Hari itu, aku kembali menata kedai. Melengkapi setiap menu yang ada. Tadinya, kami hanya menyediakan jus, lalu istriku bereksperimen menyiasati buah-buahan yang jarang keluar seperti melon, apel, dan buah naga. Maka, dibuatlah salad dengan penambahan bahan modal untuk saosnya yang tidak seberapa. Selain itu, kami juga menambahkan 'smoothies buah' dan 'milkshake buah' dari hasil eksperimennya yang lain.

"Mumpung bahan dasarnya sama, bang. Pelanggan paling suka kalau banyak pilihan menunya. Tiap hari akan mencoba menu baru. Coba lihat si Zara, si Naya, dan anak-anak les sebelah tetangga kita, tiap hari mereka mencoba jus yang berbeda. Kalau kita punya menu baru dan menarik, mereka pasti akan mencoba." Begitu kata istriku, merayu, yang saat itu tak langsung ku setujui. Namun setelah ia meyakinkan untuk mencoba selama satu hari, dan ternyata penjualan makin bagus, maka menu-menu baru itu ku izinkan berada di kedai jus kami.

Menu-menu baru itu cukup laris di go food dan grab food. Apalagi, istriku menggunakan fitur promo yang bisa memunculkan menu di beranda depan. Aku tak begitu tahu soal ini. Jadi, urusan manajemen penjualan olnine, istriku yang pegang. Aku cukup menjadi 'pembuat', penerima uang cash, pengatur keuangan, dan pemimpin yang berhak menolak atau menyetujui ide bawahannya. Sedang istriku biar menjadi pembaharu menu dan trik penjualan agar omzet meningkat.
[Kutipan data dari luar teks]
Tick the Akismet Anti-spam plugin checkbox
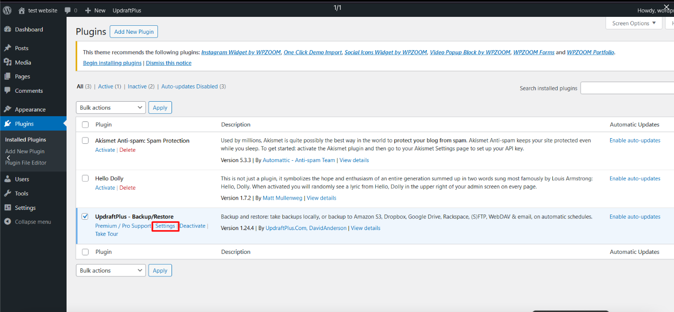674x312 pixels. pos(85,141)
Ya, istriku tak ku beri mandat sebagai pemegang uang. Dulu, waktu kami masih kerja, uang semua dipegangnya. Tetapi sekarang biar aku saja, agar dia tidak terbebani ketika dana hidup kami nol rupiah. Cukup aku yang merasakannya sebagai pemimpin, dan agar dia tenang mengembangkan ide-ide serta inovasinya tentang penjualan. Ya, walaupun dia akhirnya tetap tahu jika dana kami kembali hanya nol rupiah.

"Adek nggak marah kan sama Abang karena kita makan hanya dengan nasi dan gorengan seperti ini?" Tanyaku, di suatu pagi.
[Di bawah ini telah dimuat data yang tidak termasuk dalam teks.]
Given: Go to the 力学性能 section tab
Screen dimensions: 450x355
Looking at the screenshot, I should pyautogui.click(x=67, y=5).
Saat itu kami habis belanja bahan. Tadinya berniat menyisakan uang untuk makan. Tapi karena ada buah yang harganya naik, jadi uang yang tersisa hanya empat ribu. Jalan terakhir, untuk sarapan pagi hanya bisa beli gorengan enam biji dengan nasi yang sudah tersedia di rumah.

"Nggak apa-apa, Bang. Adek nggak marah kok. Gini aja udah enak. Adek mah nggak perlu neko-neko. Malah kadang kangen makan nasi dengan gorengan begini. Dulu waktu kuliah aja cuma makan nasi dengan telur rebus dua butir untuk tiga kali makan. Pernah juga hanya nasi dengan kerupuk pedas. Jadi menurut Adek, ini udah enak banget saat keuangan kita pas-pasan." Begitu cerita istriku dengan penuh semangat di sela-sela sarapan sepiring berdua. Panjang kali lebar kan?

"Kenapa kita nggak dari dulu menghemat dengan makan seadanya begini, bang?" Tanyanya, saat sarapan selesai.

"Abang takut adek nggak suka. Abang kira adek nggak biasa makan sederhana seperti ini." Jawabku. Jujur.

Ya, selama ini aku tak tahu jika istriku suka makan hanya dengan lauk begitu. Jadi, sebelumnya, tak pernah ku biarkan istri memasak walau sering ia meminta. Hanya menanak nasi saja, sedang lauknya ku belikan di luar.

Lauk yang biasa dibeli pun bukan kaleng-kaleng. Sering ikan, ayam, atau telur. Bisa habis duapuluh ribu sekali makan. Padahal bukan permintaannya. Sebab, ketika ditanya, "Mau lauk apa dek?" Dia selalu jawab, "Terserah." Ya, ku belikan saja lauk-lauk istimewa, agar dia tidak kecewa. Meski sering aku ditegur olehnya, "Apa nggak mahal bang? Apa uangnya cukup bang?"